__Task to complete__. Return the lines from the one containing "Screen dimensions: 710x375" down to the end of the records, reproduced without any change and with the pictures left out.

__Records for the exercise__.
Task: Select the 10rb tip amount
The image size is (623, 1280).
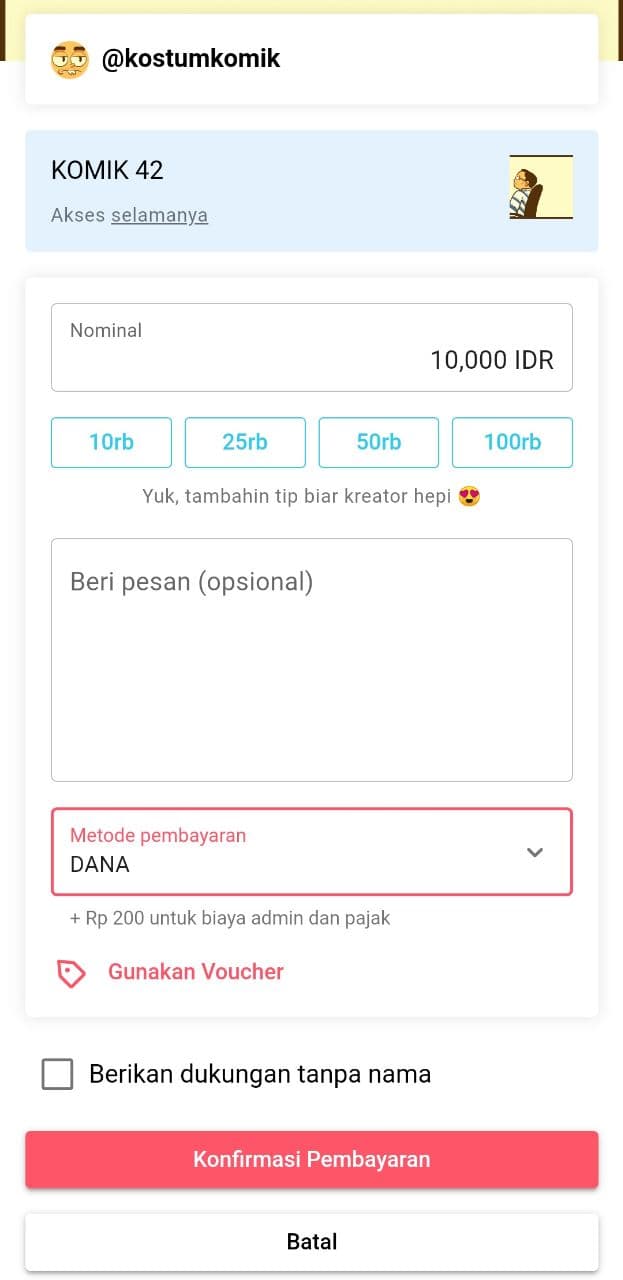Action: pos(111,442)
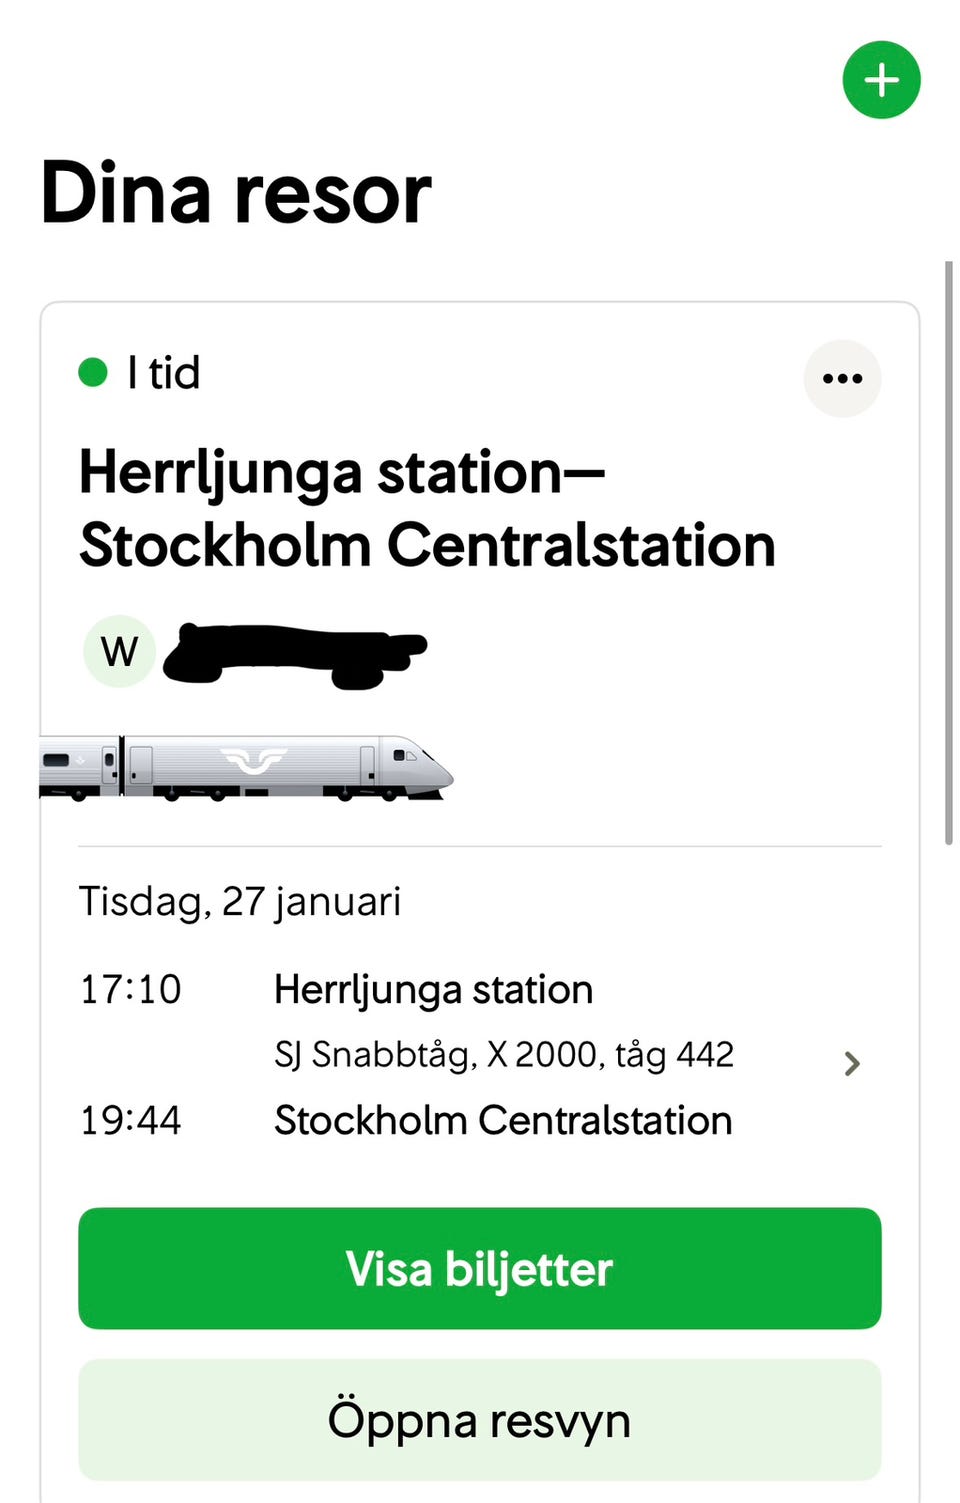Screen dimensions: 960x1503
Task: Click the 'SJ Snabbtåg, X 2000, tåg 442' row
Action: point(504,1055)
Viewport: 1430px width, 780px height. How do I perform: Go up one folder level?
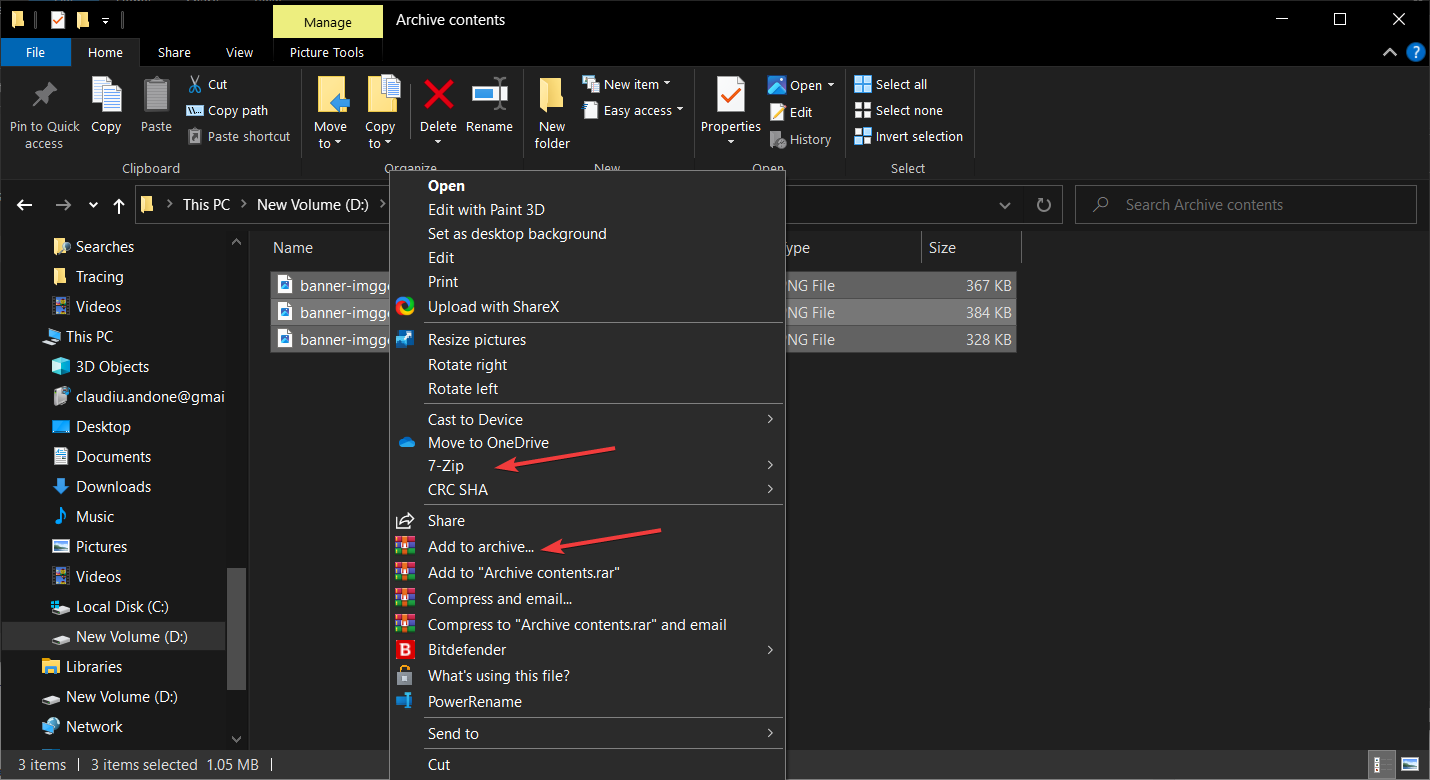click(x=119, y=205)
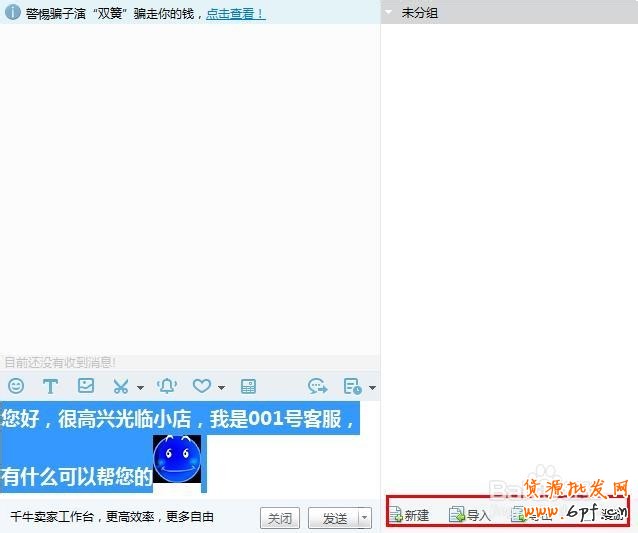Click the 发送 send button
The height and width of the screenshot is (533, 638).
[334, 518]
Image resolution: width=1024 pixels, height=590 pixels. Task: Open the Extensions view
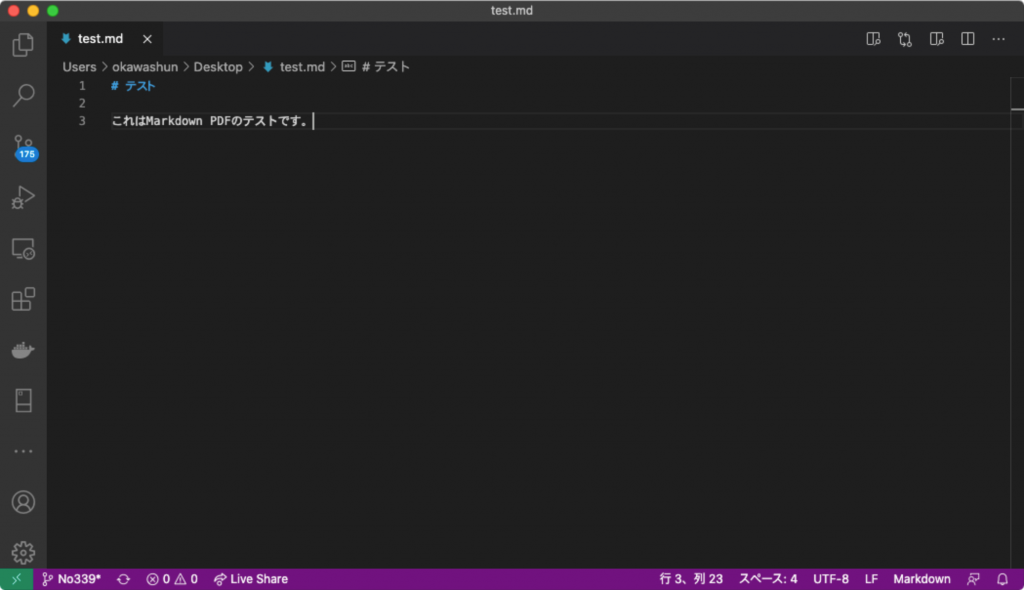[x=23, y=299]

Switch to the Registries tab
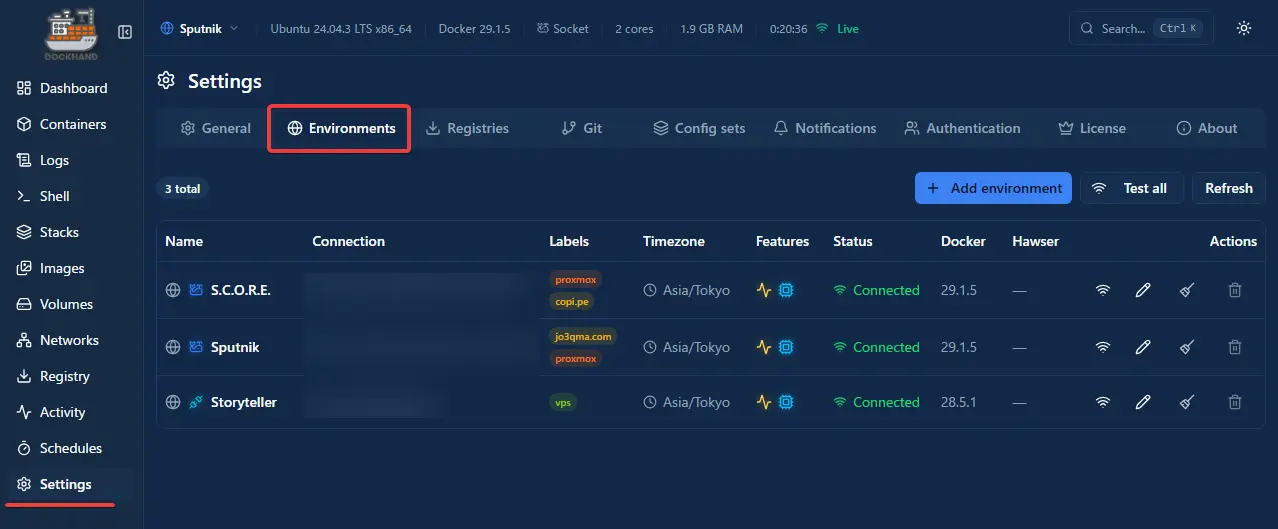467,128
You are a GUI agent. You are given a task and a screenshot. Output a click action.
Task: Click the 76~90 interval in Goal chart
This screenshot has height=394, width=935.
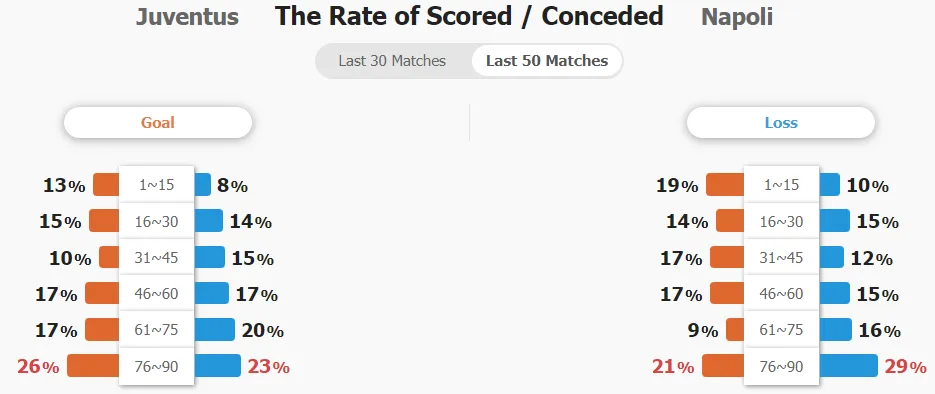tap(157, 366)
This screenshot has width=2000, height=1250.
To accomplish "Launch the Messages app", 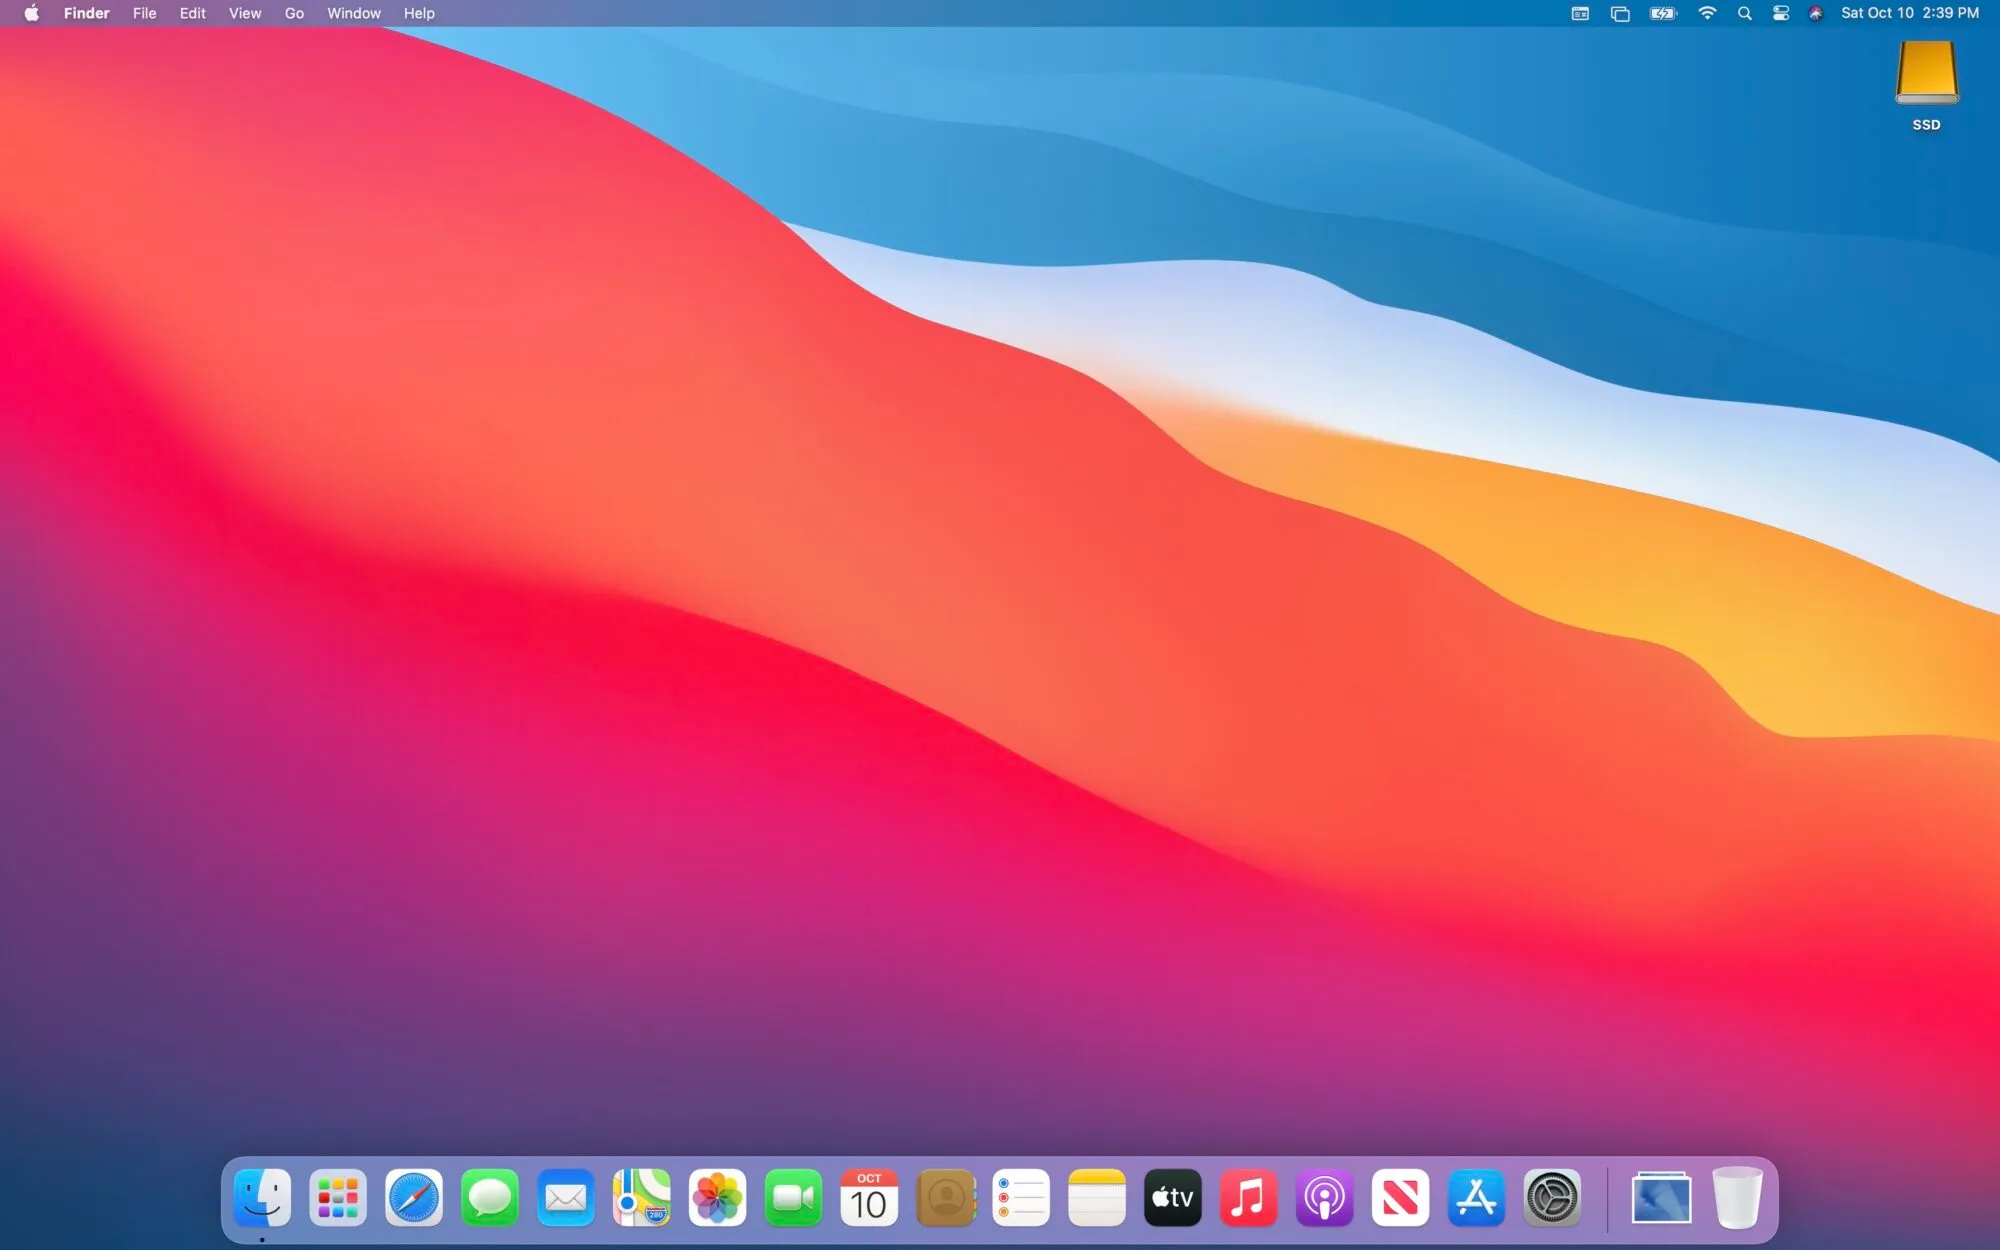I will [490, 1197].
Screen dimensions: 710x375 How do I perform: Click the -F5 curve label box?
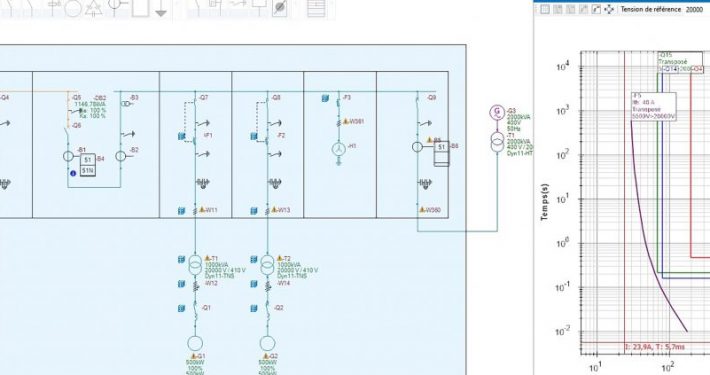click(x=654, y=106)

__Result for this task__.
Screen dimensions: 710x375 How do I perform: Click the -F5 curve label box?
click(x=654, y=106)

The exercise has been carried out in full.